(Passage proposé)
┏━━
Selon que vous soyez… : que vaut l’injure ?

Selon que vous soyez non pas puissant ou misérable mais parlementaire ou communicant la substance varie. Au Parlement, nous le savons désormais suite à l’affaire de Fournas, l’application de l’alinéa 4 de l’article 71 du règlement de l’Assemblée nationale prévoit le rappel à l’ordre et parfois l’inscription au procès-verbal. Faisant ainsi office de sanction et entraînant la privation, pendant un mois, du quart de l’indemnité parlementaire.

Quant aux juristes, ils distinguent entre injure simple et injure publique. Cette dernière étant plus lourdement punie (privée : 38€ par contravention ; publique : 12 000€ voire 22 500€ avec une peine de prison si elle est raciste ou discriminatoire.
┗━━
(Informations fournies)
┏━━
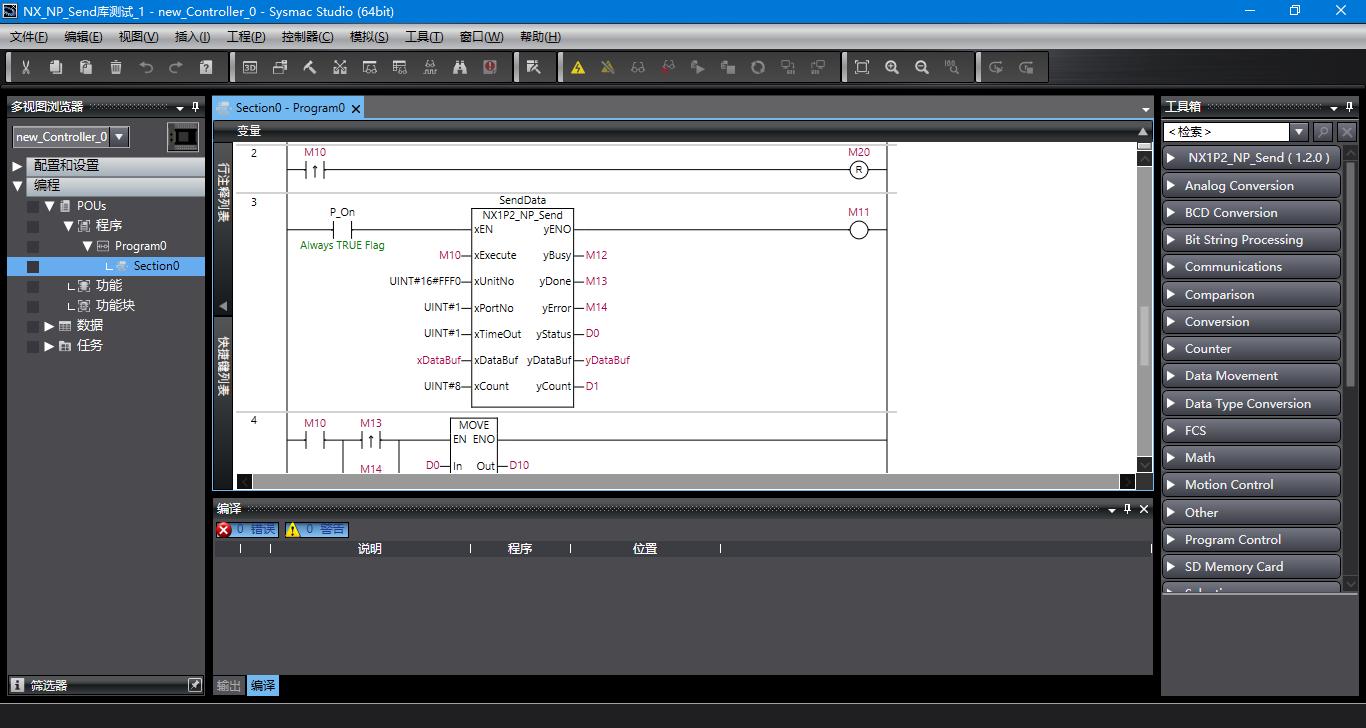Click the Zoom Out magnifier icon
Image resolution: width=1366 pixels, height=728 pixels.
[x=922, y=67]
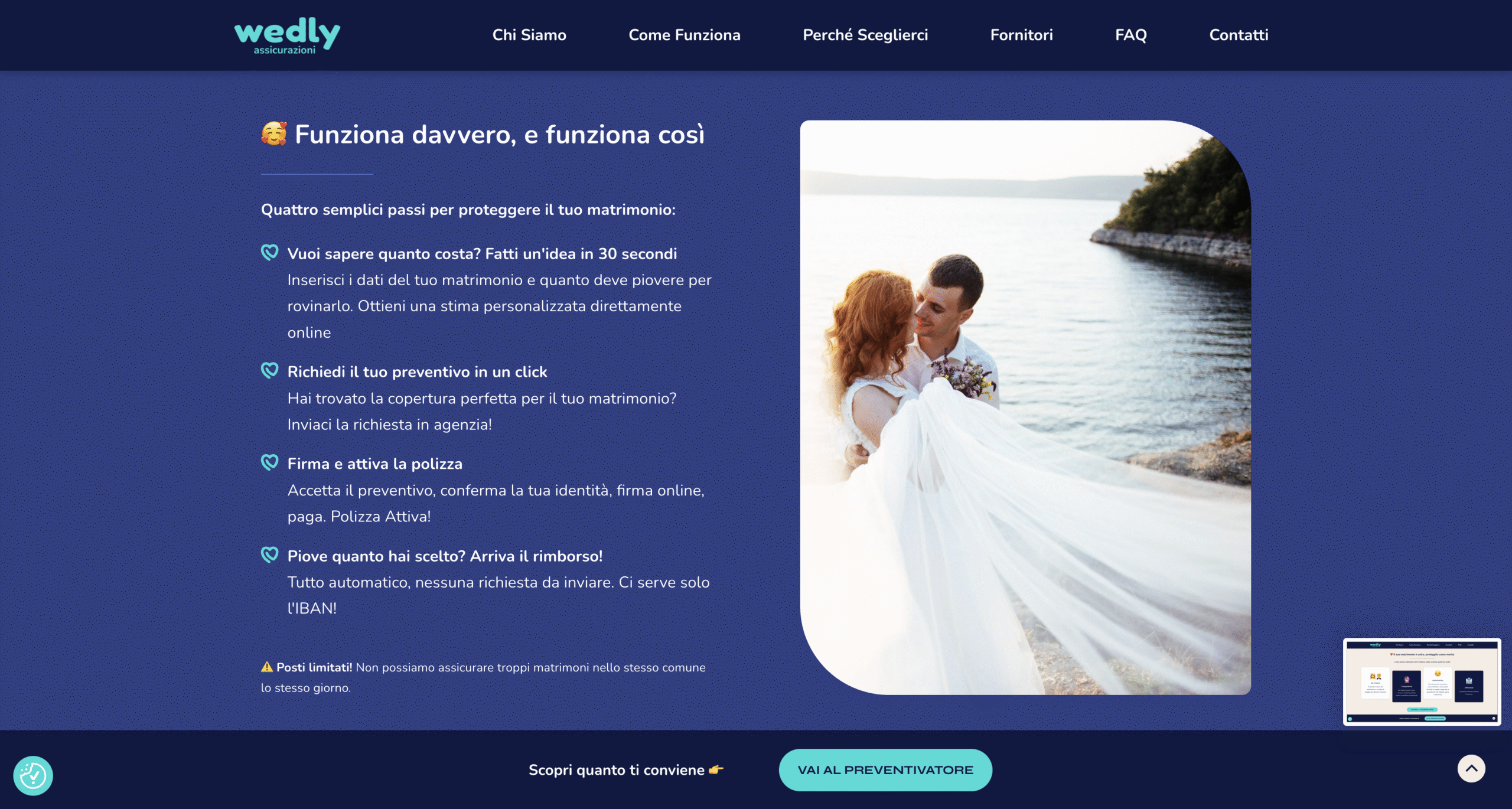Click the warning triangle near 'Posti limitati!'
┗━━
(Travail à faire)
Mettez à jour le passage sur l'injure depuis « Quant aux juristes, ils » jusqu'à « raciste ou discriminatoire. » en remplaçant « juristes » par « magistrats », puis recopiez l'extrait ainsi modifié. Le matériel ci-dessus ne joue aucun rôle ici.

(Solution rédigée)
Quant aux magistrats, ils distinguent entre injure simple et injure publique. Cette dernière étant plus lourdement punie (privée : 38€ par contravention ; publique : 12 000€ voire 22 500€ avec une peine de prison si elle est raciste ou discriminatoire.